Posts Tagged xml

Hexadecimal value 0x is an invalid character

kick it on DotNetKicks.com

MIT LICENSED

Ever get a System.Xml.XmlException that says:

“Hexadecimal value 0x[whatever] is an invalid character”

…when trying to load a XML document using one of the .NET XML API objects like XmlReader, XmlDocument, or XDocument? Was “0x[whatever]” by chance one of these characters?

0x00

0x01

0x02

0x03

0x04

0x05

0x06

0x07

0x08

0x0B

0x0C

0x0E

0x0F

0x10

0x11

0x12

0x13

0x14

0x15

0x1A

0x1B

0x1C

0x1D

0x1E

0x1F

0x16

0x17

0x18

0x19

0x7F

The problem that causes these XmlExceptions is that the data being read or loaded contains characters that are illegal according to the XML specifications. Almost always, these characters are in the ASCII control character range (think whacky characters like null, bell, backspace, etc). These aren’t characters that have any business being in XML data; they’re illegal characters that should be removed, usually having found their way into the data from file format conversions, like when someone tries to create an XML file from Excel data, or export their data to XML from a format that may be stored as binary.

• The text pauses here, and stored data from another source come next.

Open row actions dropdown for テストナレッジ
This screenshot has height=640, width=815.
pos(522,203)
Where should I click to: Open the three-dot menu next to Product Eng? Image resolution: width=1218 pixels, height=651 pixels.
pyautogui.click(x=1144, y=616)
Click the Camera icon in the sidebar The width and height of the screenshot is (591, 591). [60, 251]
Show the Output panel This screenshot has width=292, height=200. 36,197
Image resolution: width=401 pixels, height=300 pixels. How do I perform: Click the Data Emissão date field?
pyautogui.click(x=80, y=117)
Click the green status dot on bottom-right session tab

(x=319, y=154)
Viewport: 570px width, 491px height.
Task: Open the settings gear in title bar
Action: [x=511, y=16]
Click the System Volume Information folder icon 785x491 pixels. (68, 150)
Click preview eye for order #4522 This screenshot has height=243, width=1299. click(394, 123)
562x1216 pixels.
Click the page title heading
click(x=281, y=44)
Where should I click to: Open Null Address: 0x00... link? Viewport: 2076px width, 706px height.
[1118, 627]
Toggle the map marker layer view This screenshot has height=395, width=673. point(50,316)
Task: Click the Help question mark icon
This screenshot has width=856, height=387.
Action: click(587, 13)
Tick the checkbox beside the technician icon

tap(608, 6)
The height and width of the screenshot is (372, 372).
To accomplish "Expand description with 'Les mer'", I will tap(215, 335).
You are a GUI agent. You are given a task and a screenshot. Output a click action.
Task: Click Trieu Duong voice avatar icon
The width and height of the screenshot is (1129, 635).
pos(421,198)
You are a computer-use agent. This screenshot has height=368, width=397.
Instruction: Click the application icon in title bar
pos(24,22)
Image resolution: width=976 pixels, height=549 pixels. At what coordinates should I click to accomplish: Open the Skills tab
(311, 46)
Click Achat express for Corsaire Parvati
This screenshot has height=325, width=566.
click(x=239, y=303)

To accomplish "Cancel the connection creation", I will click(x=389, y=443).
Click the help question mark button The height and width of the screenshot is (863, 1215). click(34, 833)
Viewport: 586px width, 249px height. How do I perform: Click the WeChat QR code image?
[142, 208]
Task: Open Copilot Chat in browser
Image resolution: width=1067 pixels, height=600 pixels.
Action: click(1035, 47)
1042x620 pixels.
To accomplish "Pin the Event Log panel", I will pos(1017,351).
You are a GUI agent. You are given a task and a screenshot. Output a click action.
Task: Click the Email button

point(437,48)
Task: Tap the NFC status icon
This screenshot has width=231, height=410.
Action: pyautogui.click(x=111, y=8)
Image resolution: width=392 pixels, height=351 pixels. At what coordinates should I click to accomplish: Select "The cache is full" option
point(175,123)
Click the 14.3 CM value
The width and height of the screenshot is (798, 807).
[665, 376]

The decimal range for ASCII control characters is 0 – 31, and 127. Or, in hex, 0x00 – 0x1F. (The control character 0x7F is not disallowed, but its use is “discouraged” to avoid compatibility issues.) If any character in the string or stream that contains the XML data contains one of these control characters, an XmlException will be thrown by whatever System.Xml or System.Xml.Linq class (e.g. XmlReader, XmlDocument, XDocument) is trying to load the XML data. In fact, if XML data contains the character ‘\b’ (bell), your motherboard will actually make the bell sound before the XmlException is thrown.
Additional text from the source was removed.